◆ **Data excerpts**
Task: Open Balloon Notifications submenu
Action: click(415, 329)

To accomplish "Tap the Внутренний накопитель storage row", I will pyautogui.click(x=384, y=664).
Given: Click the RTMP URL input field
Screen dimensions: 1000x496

==

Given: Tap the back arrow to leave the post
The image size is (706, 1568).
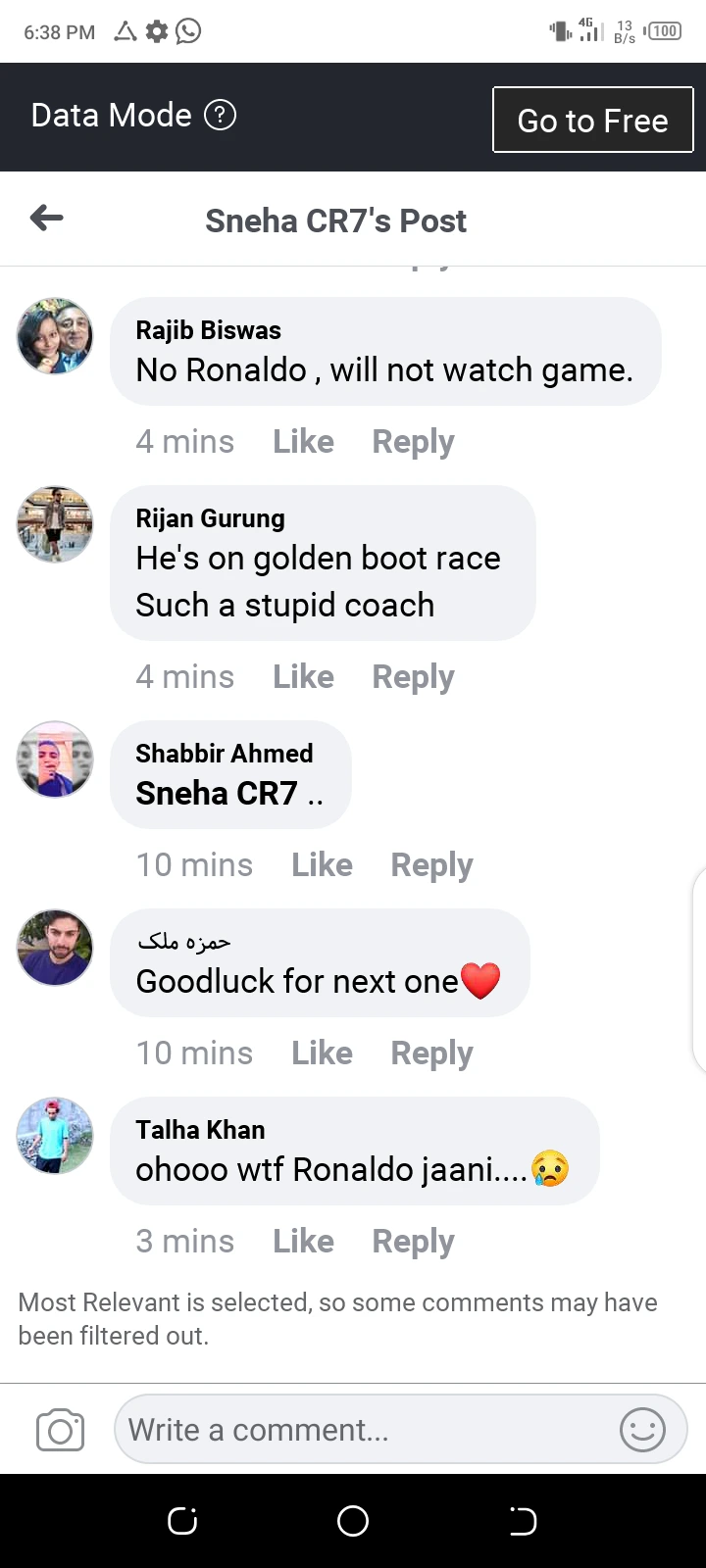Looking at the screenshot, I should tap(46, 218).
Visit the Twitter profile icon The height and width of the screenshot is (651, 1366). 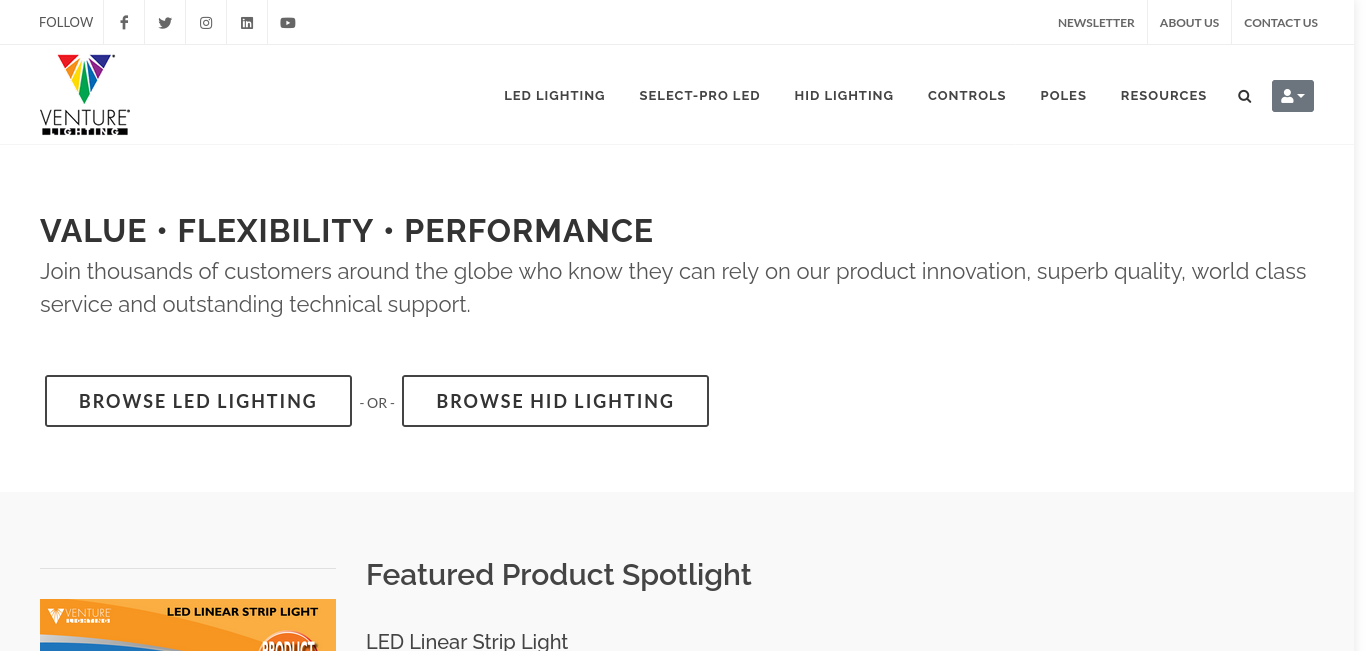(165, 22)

* * *

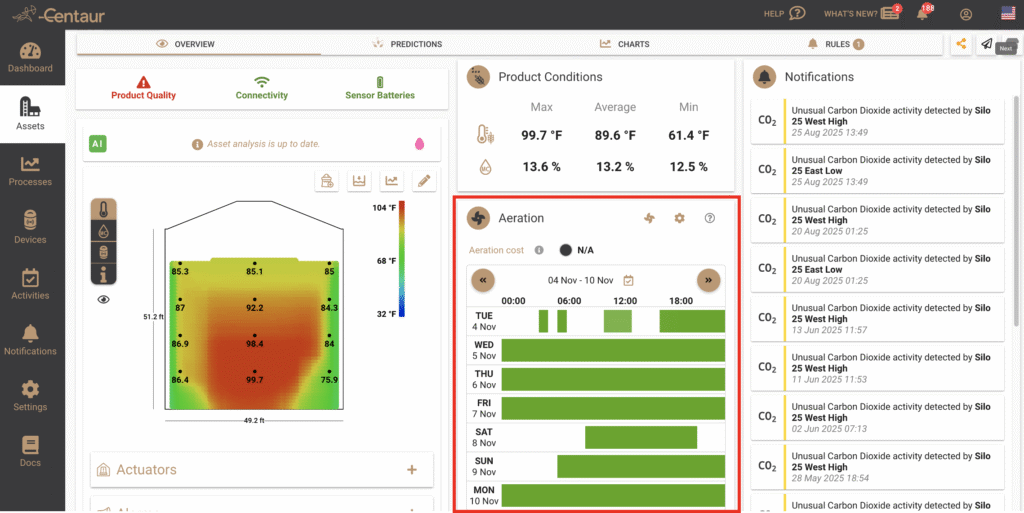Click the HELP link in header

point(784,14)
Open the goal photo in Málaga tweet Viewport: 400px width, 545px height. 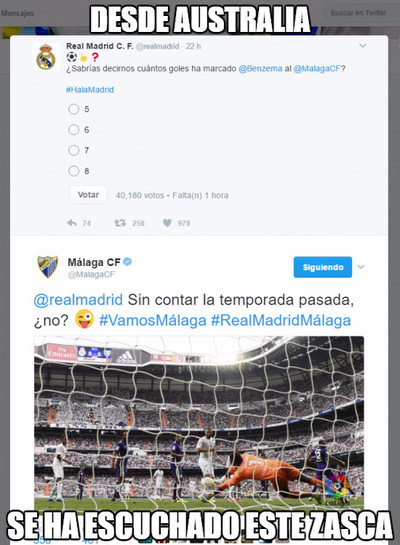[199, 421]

◆ **Exercise directions**
I need every line of the material that includes "Given", so please copy them out.

◆ **Solution**
Given: Click the RTMP URL input field
Given: Tap the back arrow to leave the post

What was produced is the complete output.